» BRIEF
Reproduce every one of the rows below word for word, with no changes.

» AVAILABLE DATA
——

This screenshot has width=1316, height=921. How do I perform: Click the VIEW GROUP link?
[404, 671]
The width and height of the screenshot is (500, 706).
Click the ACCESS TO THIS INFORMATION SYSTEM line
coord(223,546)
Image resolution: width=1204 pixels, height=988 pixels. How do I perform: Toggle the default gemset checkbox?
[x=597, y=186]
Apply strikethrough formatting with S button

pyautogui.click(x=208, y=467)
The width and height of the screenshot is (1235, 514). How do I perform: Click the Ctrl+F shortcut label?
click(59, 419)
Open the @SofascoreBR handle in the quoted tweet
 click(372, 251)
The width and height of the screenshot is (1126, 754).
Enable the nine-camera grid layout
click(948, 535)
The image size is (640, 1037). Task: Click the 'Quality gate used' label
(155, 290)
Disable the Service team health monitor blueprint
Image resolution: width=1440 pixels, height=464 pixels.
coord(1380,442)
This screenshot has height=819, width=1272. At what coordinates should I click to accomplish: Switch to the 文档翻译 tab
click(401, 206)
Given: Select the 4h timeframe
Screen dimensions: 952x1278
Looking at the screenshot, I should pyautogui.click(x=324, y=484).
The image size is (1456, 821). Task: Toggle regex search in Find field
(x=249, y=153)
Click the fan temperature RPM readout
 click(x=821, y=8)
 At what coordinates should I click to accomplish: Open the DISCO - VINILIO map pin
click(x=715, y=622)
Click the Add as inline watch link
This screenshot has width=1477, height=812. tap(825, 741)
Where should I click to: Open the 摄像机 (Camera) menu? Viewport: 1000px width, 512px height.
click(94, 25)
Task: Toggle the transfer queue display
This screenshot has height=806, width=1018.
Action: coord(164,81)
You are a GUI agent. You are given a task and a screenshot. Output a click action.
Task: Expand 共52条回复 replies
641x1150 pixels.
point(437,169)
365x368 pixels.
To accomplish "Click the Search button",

——

» ANSWER TO THE TASK
This screenshot has width=1316, height=921. How do I perform: Click the VIEW GROUP link?
[404, 671]
The width and height of the screenshot is (500, 706).
Click the ACCESS TO THIS INFORMATION SYSTEM line
coord(223,546)
Image resolution: width=1204 pixels, height=988 pixels. How do I perform: Toggle the default gemset checkbox?
[x=597, y=186]
Apply strikethrough formatting with S button

pyautogui.click(x=208, y=467)
The width and height of the screenshot is (1235, 514). How do I perform: Click the Ctrl+F shortcut label?
click(59, 419)
Open the @SofascoreBR handle in the quoted tweet
 click(372, 251)
The width and height of the screenshot is (1126, 754).
Enable the nine-camera grid layout
click(948, 535)
The image size is (640, 1037). Task: Click the 'Quality gate used' label
(155, 290)
Disable the Service team health monitor blueprint
Image resolution: width=1440 pixels, height=464 pixels.
coord(1380,442)
This screenshot has height=819, width=1272. At what coordinates should I click to accomplish: Switch to the 文档翻译 tab
click(401, 206)
Given: Select the 4h timeframe
Screen dimensions: 952x1278
Looking at the screenshot, I should pyautogui.click(x=324, y=484).
The image size is (1456, 821). Task: Toggle regex search in Find field
(x=249, y=153)
Click the fan temperature RPM readout
 click(x=821, y=8)
 At what coordinates should I click to accomplish: Open the DISCO - VINILIO map pin
click(x=715, y=622)
Click the Add as inline watch link
This screenshot has width=1477, height=812. tap(825, 741)
Where should I click to: Open the 摄像机 (Camera) menu? Viewport: 1000px width, 512px height.
click(94, 25)
Task: Toggle the transfer queue display
This screenshot has height=806, width=1018.
Action: coord(164,81)
You are a GUI agent. You are given a task and a screenshot. Output a click action.
Task: Expand 共52条回复 replies
641x1150 pixels.
point(437,169)
365x368 pixels.
To accomplish "Click the Search button",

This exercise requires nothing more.